For fred harris' formula, I've tried the second-difference with some success but not as good as the arctan/derivative. I'll try making derivative with a higher cut-off frequency and see if it can match up with the frequency content of the signal. It should be said that I have 4 samples per FSK symbol.
Mark Napier
Mark,
If you need more bandwidth, the 7-tap Lyons differentiator has more bandwidth than a second-difference differentiator and lower noise as well.
Note that when using firpm to design a differentiator, use ftype = 'differentiator'. I found that the slope vs omega of the filter designed using firpm comes out less than 1, but that doesn't really matter.
-- Neil
The other issue with using the derivative formulation is that it is not as accurate as the atan version. Why? Because the first order difference in phase of the message is more accurate than the first order difference of the entire signal. In other words, for sinusoidal messages the atan version gives exact results for the true derivative, whereas this is not true for the derivative formulation you listed. As such, for more complex message signals atan version should show less error.
Out of curiosity, how are you handling the +/-pi boundary issue? If one sample falls on one side of the boundary, and the other sample falls on the other side, wouldn't you wind up with a big spike difference (close to 2pi)? Or are you adjusting the data before the arctan to account for this?
The phase is represented by a number that scales [-1, 1) to represent [-pi, pi). The phase is fixed point so of course it rolls over. If you allow it to roll over and account for that in the fixed point derivative math then the discontinuity is no problem. The derivative of the phase is continuous and there is no need for a window or "click" removal that I see in some articles.
UPDATE: I figured out how to implement these concepts in Gnu Radio (since I cannot program worth anything), and it worked flawlessly. Unfortunately, in Gnu Radio, the only data types allowed for convolution are floating point (either real or complex). When Gnu Radio converts from floats to integers, any values outside of the limits are clipped, not wrapped. However, once the samples are integers, any changes WILL wrap. So I was only able to use a first derivative difference rather than test out Lyons' 7-tap and the 19-tap filters. Regardless, still happy with learning something new!
Here's the Gnu Radio flowgraph I created to demodulate a local FM station, followed by the time and spectral display of the demodulated output. (NOTE: I hope the images come through.)

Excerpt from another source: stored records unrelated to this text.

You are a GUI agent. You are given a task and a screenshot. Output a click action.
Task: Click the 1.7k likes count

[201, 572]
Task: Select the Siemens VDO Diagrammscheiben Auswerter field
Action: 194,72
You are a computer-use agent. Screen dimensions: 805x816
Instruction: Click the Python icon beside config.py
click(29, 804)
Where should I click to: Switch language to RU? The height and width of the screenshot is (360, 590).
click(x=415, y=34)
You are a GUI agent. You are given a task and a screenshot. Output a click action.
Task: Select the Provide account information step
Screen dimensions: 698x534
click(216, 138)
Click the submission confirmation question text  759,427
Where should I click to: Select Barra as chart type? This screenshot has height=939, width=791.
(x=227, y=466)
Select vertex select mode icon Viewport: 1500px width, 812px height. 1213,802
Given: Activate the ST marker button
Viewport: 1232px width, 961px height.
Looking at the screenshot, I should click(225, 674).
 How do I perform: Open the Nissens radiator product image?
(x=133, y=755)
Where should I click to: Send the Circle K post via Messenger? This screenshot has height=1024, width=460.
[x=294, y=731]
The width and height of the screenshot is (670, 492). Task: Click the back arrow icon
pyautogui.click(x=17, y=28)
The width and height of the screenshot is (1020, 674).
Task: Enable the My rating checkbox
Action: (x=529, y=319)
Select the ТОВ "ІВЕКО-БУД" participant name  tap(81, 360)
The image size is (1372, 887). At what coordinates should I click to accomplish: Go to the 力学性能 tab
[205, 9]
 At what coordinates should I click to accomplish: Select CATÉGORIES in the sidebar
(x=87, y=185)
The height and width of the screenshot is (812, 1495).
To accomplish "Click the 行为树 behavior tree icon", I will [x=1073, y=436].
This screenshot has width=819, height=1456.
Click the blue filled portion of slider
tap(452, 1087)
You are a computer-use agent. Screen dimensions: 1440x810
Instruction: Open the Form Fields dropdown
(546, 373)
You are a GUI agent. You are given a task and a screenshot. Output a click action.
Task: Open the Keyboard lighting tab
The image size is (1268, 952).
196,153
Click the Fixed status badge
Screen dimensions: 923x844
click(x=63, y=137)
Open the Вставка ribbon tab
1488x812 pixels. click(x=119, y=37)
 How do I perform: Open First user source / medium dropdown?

In the time domain display, there are no spikes as, just as stated, the integers will wrap-around. The baseband spectrum is perfect, showing the L+R, 19 kHz pilot tone, L-R stereo, RDS and a SCA at 67 kHz.
Thanks again for the education!
Put your shades on, cuz the light bulb just clicked on!
Thank you for that explanation!
I used this method in a high-performance intercept receiver years ago. It worked great! The differentiator was not a small number of coefficients and its BW exceeded the bandlimited signal BW so the signal was limited to the linear part of the differentiator.
A couple of comments.
1) A first difference only acts like a differentiator if you are very bandlimited AND grossly oversampled. Otherwise... forget it.
2) I may have missed it, but I did not see any mention that the I and Q signals in the equation have to be delayed by the same delay as the differentiator so the I and Q and their derivatives are time aligned.
Dirk
Your second comment is apt. For a block diagram of the differentiator with the delays shown, see section 13.22 of Understanding Digital Signal Processing, 3rd ed., by Rick Lyons.
Assuming an odd number of differentiator taps, the I and Q inputs to the multipliers can be taken from the center taps of the differentiators.
- Neil